_Aim of the task_: Based on the Glenn Lewis bio below, what backs up its description of him as a veteran journalist? Answer in one to three sentences.

# Document excerpt start

Glenn Lewis is coordinator of journalism and telecommunications, associate professor of English and faculty advisor to the award-winning student newspaper at York College, CUNY. He is also a veteran journalist and author who has written scores of articles on journalism, sports, business, education and societal trends for a variety of mediums. His work has appeared in publications like Publishers Weekly, Sport, Car & Driver, US, Seventeen, GEO, Sunday Daily News and Philadelphia Inquirer among many others. He co-authored a popular health and advice book for Holt and Company, co-created The Southside Sluggers Baseball Mysteries series for Simon & Schuster, and served as founding president and creative director for Book Smart Inc. Lewis has recently written a series of Behind The Book interviews/profiles for Library Journal on legendary journalists like Walter Cronkite, Jim Lehrer, David Halberstam, Betty Friedan and Studs Terkel. His latest article was a February 15, 2002 cover story for Library Journal on author Jean Auel.

# Document excerpt end
# Excerpted data start

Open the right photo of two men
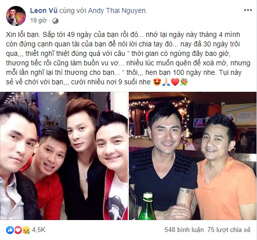The image size is (257, 240). 193,156
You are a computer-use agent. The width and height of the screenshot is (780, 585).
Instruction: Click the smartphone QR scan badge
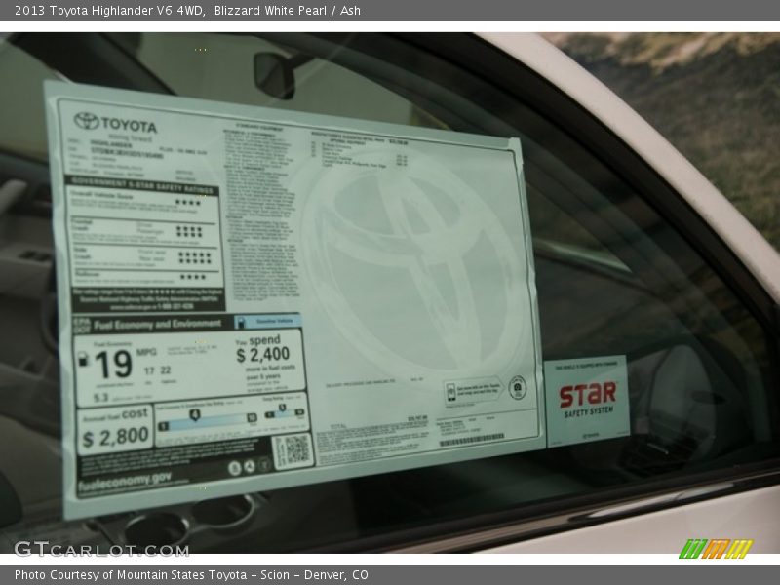click(471, 389)
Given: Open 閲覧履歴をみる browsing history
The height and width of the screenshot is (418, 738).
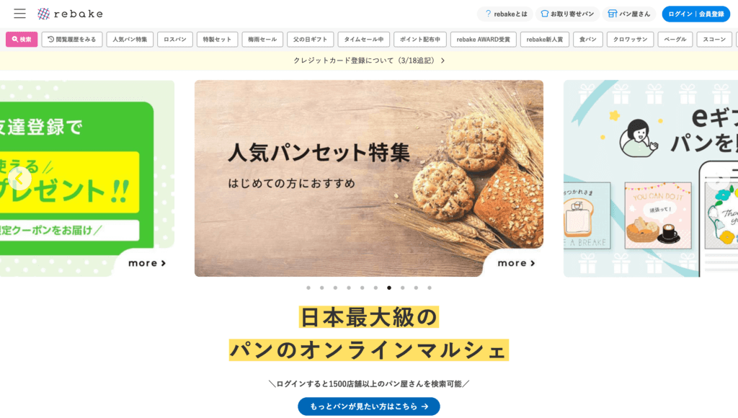Looking at the screenshot, I should pyautogui.click(x=72, y=40).
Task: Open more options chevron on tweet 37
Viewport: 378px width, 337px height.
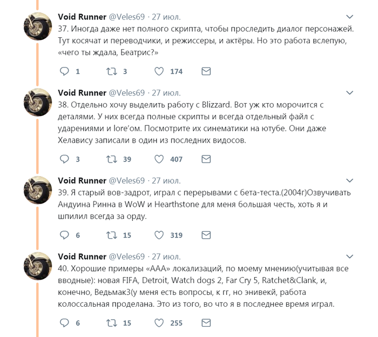Action: pyautogui.click(x=350, y=17)

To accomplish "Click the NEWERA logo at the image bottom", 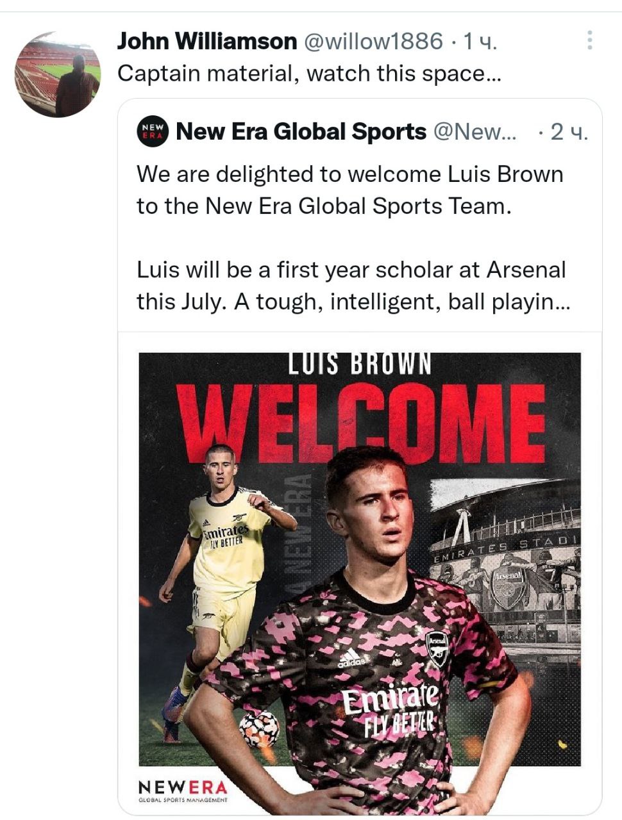I will (x=183, y=789).
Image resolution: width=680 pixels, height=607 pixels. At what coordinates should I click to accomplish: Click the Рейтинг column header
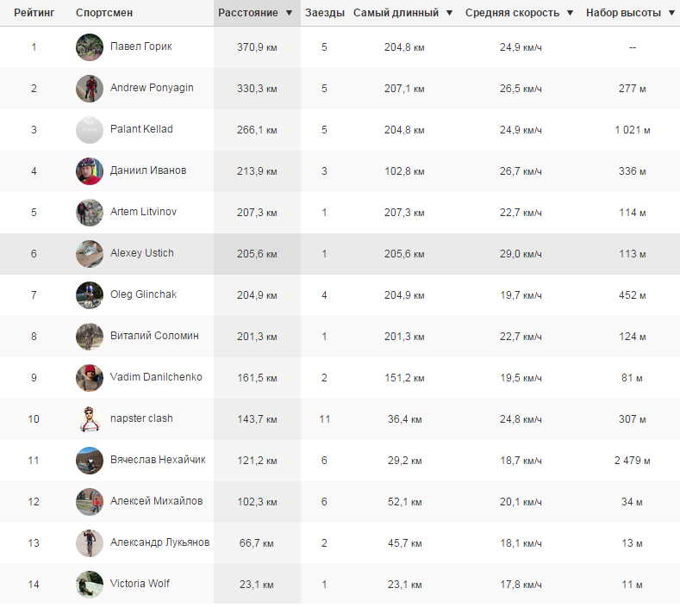point(34,13)
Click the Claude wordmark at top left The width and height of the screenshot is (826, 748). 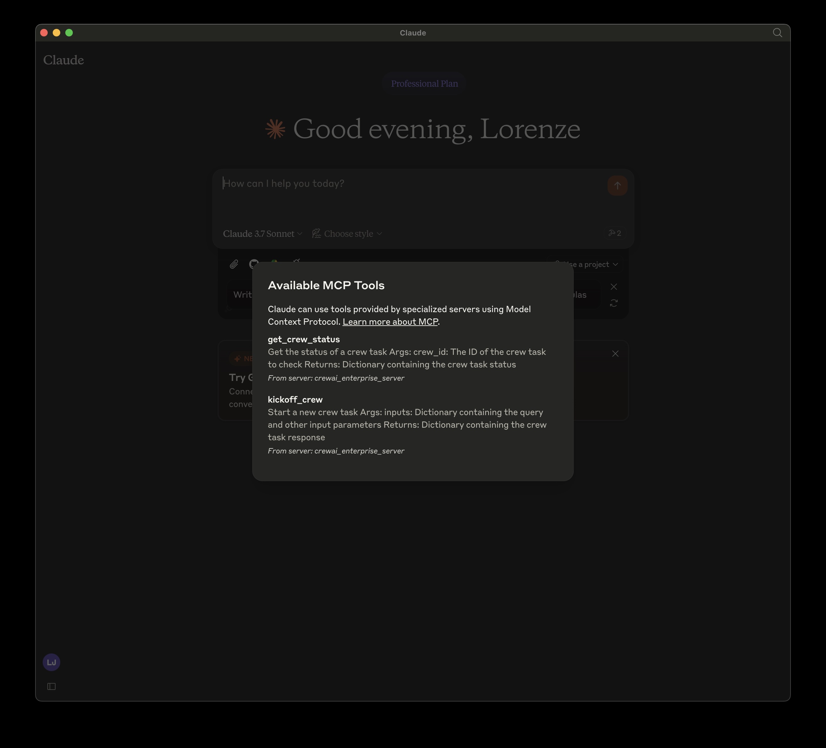tap(64, 60)
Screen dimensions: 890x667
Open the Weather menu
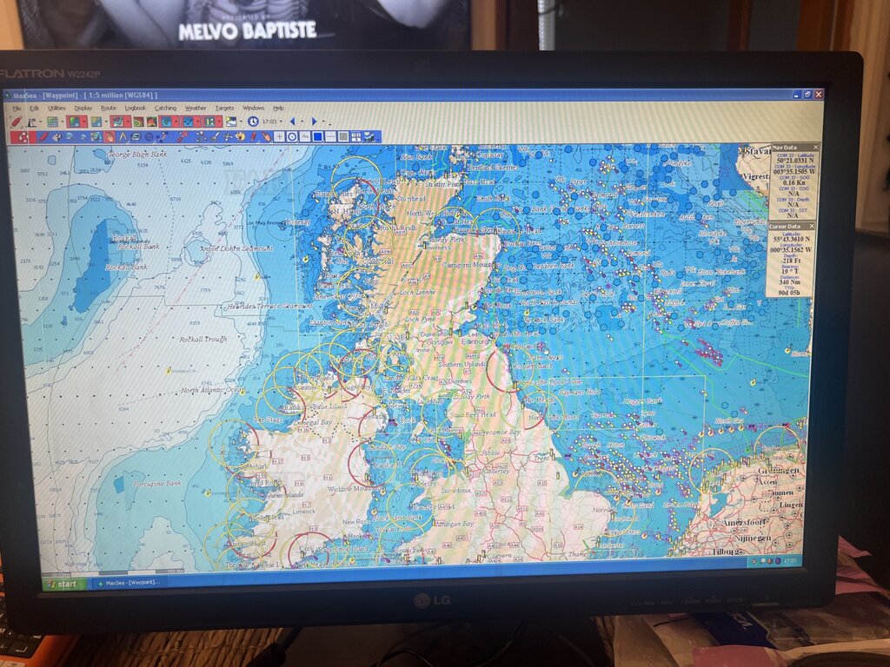[196, 108]
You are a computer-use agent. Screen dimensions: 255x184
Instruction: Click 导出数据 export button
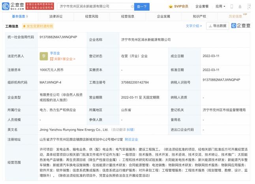pyautogui.click(x=218, y=26)
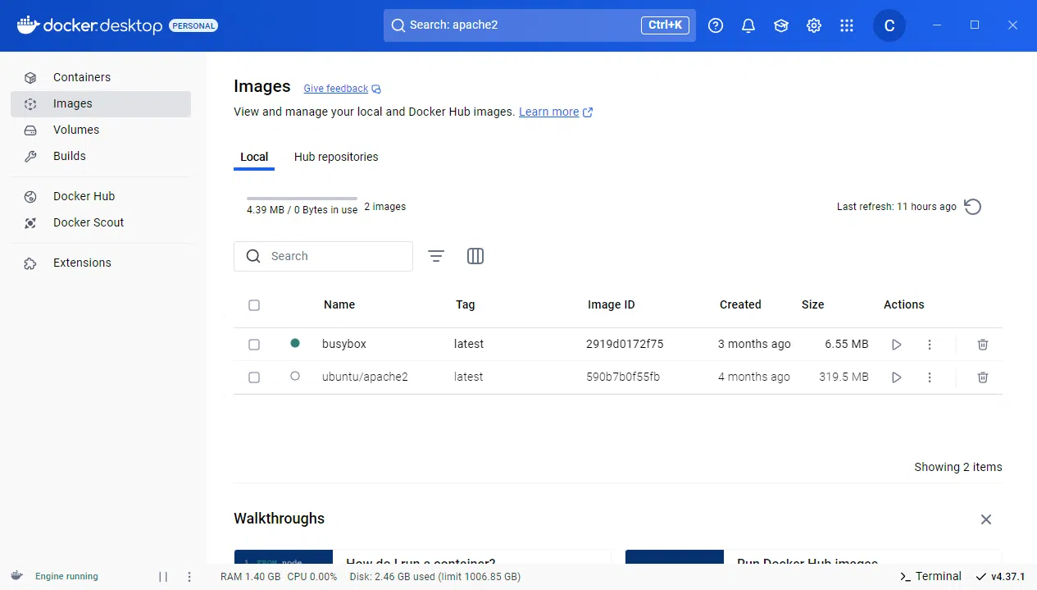The height and width of the screenshot is (590, 1037).
Task: Select all images via the header checkbox
Action: coord(254,304)
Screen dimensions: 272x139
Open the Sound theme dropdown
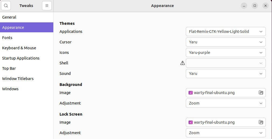coord(226,74)
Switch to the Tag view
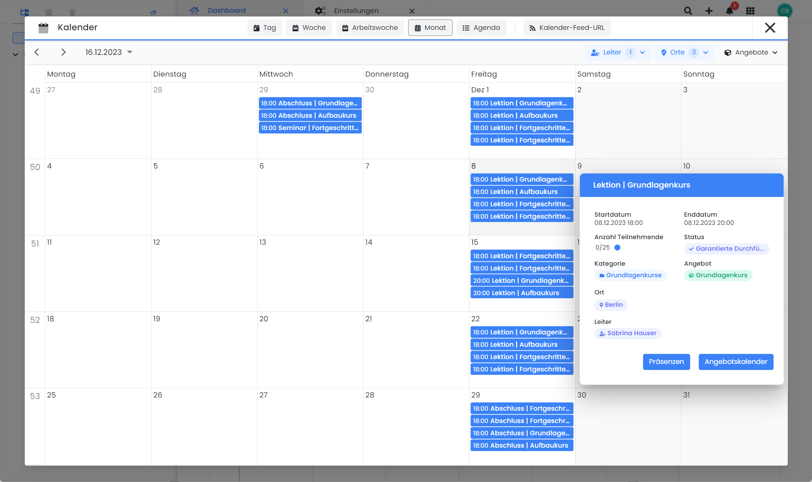Image resolution: width=812 pixels, height=482 pixels. 264,27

# Excerpted data end

_Complete answer_: The bio says he has written scores of articles on journalism, sports, business, education and societal trends for a variety of mediums. His work has appeared in publications such as Publishers Weekly, Sport, Car & Driver, US, Seventeen, GEO, Sunday Daily News and Philadelphia Inquirer, among many others.